→ **Task to carry out**
The response should repeat word for word every line below from the one with "Task: Click the Restore iPhone button" to the one with "Image resolution: width=565", inclusive, and nothing else; leave pictures out.

--------------------------------

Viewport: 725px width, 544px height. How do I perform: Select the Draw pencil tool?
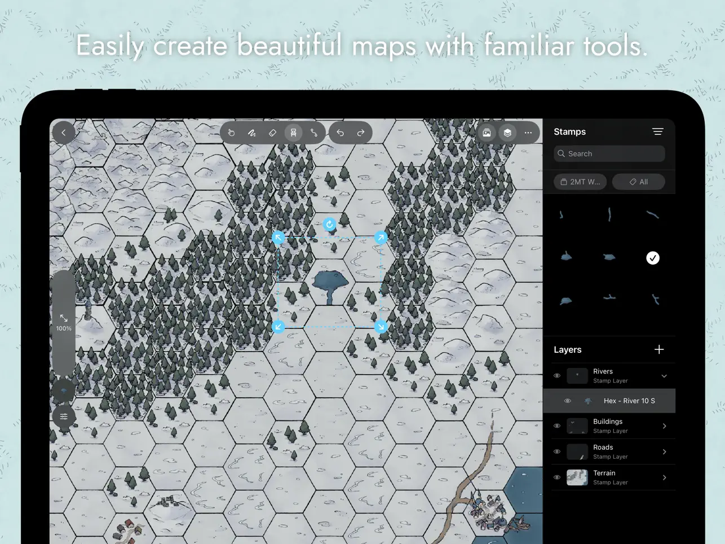[x=252, y=133]

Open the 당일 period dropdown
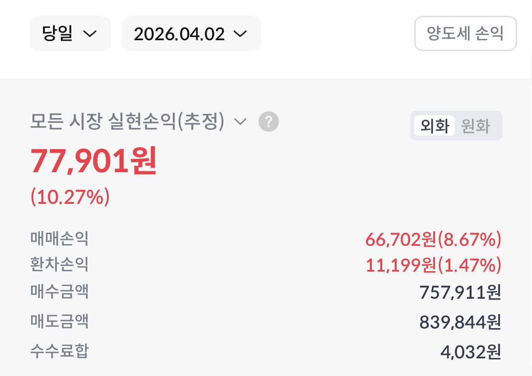[70, 34]
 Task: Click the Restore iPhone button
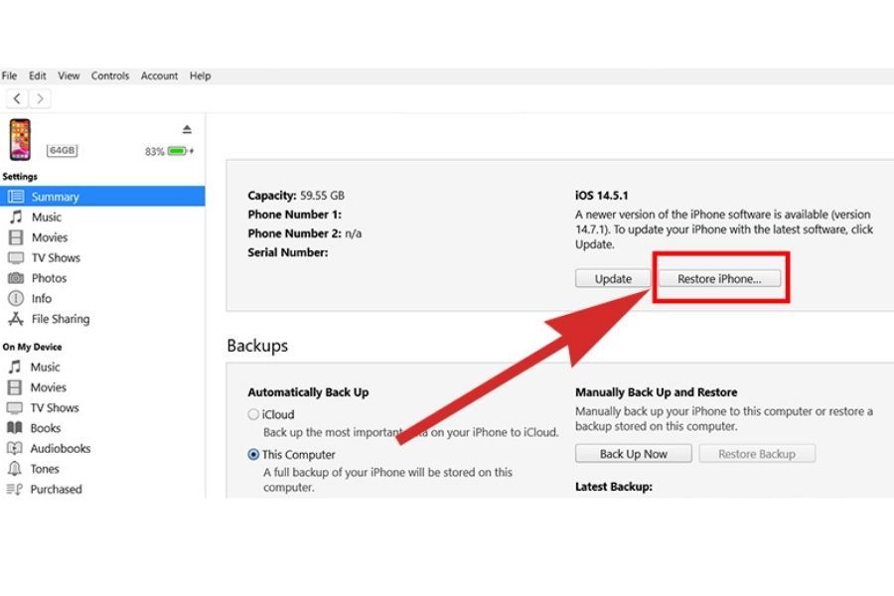pyautogui.click(x=719, y=279)
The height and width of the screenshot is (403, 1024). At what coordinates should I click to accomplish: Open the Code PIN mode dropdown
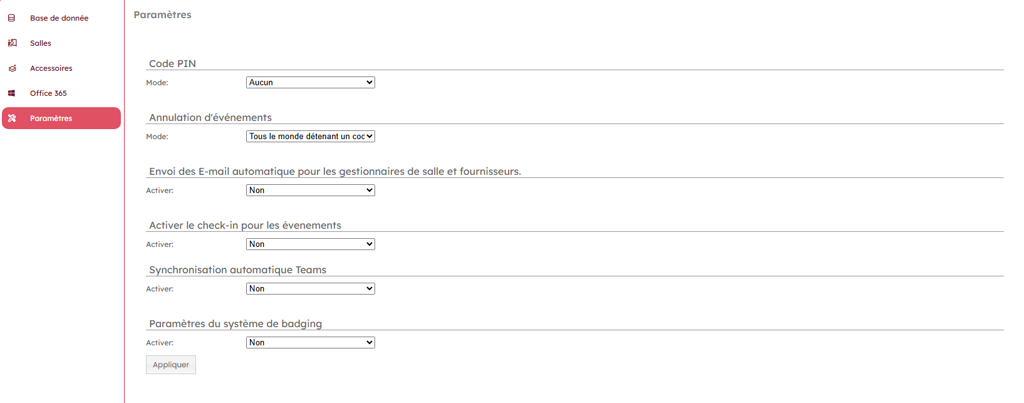[x=311, y=83]
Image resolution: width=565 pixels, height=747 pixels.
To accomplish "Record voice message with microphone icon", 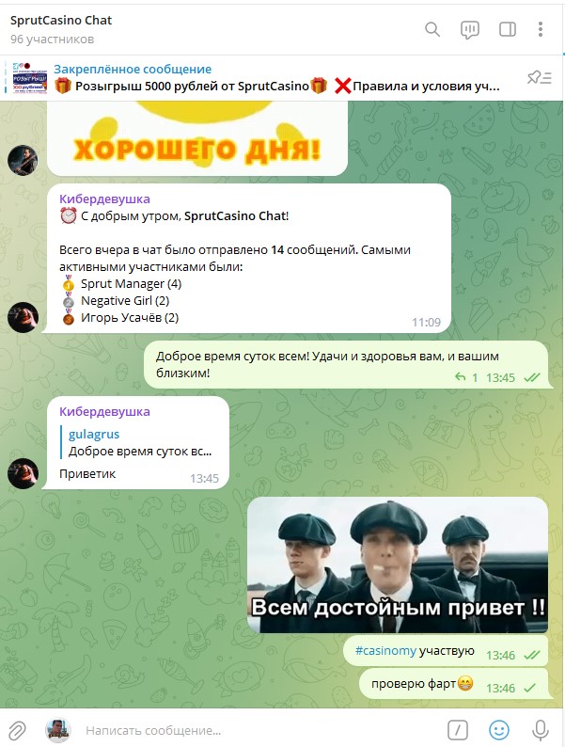I will (541, 730).
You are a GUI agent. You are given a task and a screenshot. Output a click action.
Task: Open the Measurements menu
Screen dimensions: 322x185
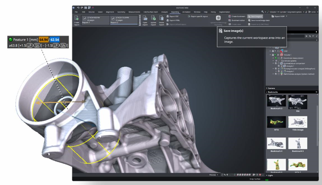click(135, 12)
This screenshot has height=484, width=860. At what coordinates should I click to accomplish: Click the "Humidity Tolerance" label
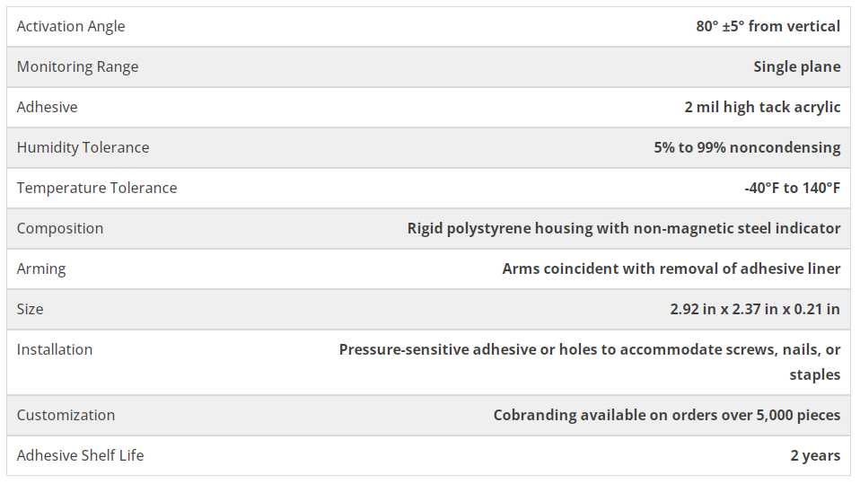83,147
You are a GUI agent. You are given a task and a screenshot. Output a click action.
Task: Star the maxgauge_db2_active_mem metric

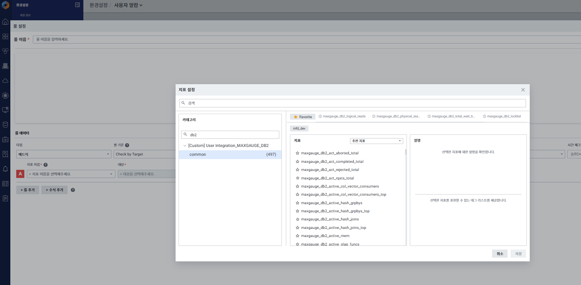tap(297, 236)
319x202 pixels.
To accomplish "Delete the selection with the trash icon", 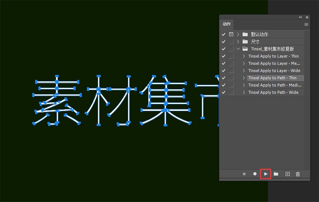I will tap(298, 174).
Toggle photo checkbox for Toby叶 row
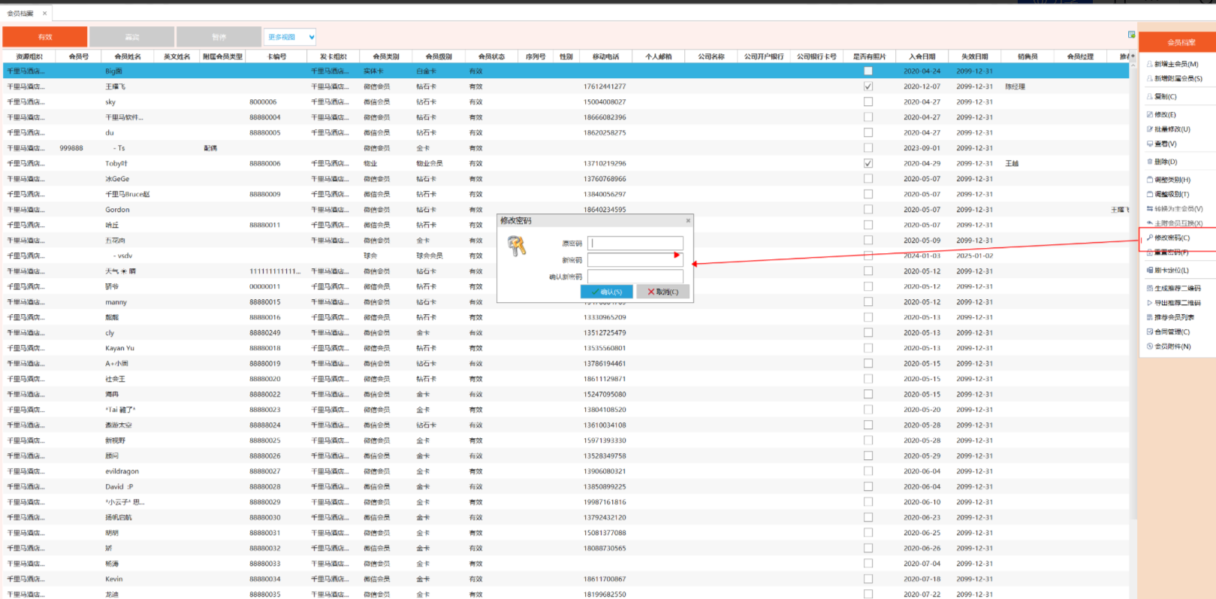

--------------------------------

→ **Answer section**
 Task: Click the Restore iPhone button
pyautogui.click(x=719, y=279)
The height and width of the screenshot is (403, 1024). At what coordinates should I click to accomplish: Open the Code PIN mode dropdown
[x=311, y=83]
Image resolution: width=565 pixels, height=747 pixels.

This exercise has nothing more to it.